Some records

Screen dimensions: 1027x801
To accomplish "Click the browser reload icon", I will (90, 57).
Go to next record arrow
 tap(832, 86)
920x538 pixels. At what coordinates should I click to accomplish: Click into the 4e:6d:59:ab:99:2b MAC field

---

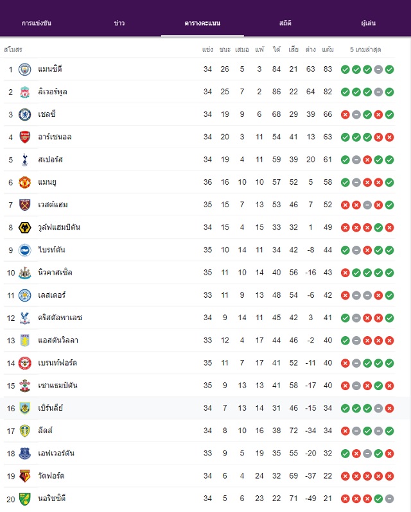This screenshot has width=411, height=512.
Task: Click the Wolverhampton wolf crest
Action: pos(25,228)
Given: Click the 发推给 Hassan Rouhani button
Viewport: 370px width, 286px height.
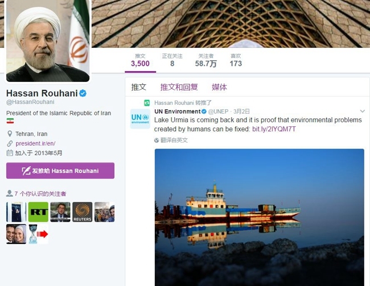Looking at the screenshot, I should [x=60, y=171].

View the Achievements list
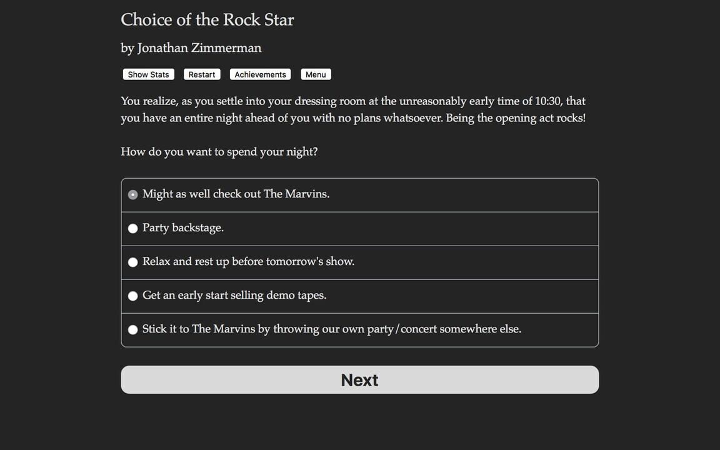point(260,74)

» **Work to complete**:
Gather every line of the data that contains the string "accomplish", and copy each one.

» **Output below**:
To accomplish "Click the browser reload icon", I will (90, 57).
920x538 pixels. At what coordinates should I click to accomplish: Click into the 4e:6d:59:ab:99:2b MAC field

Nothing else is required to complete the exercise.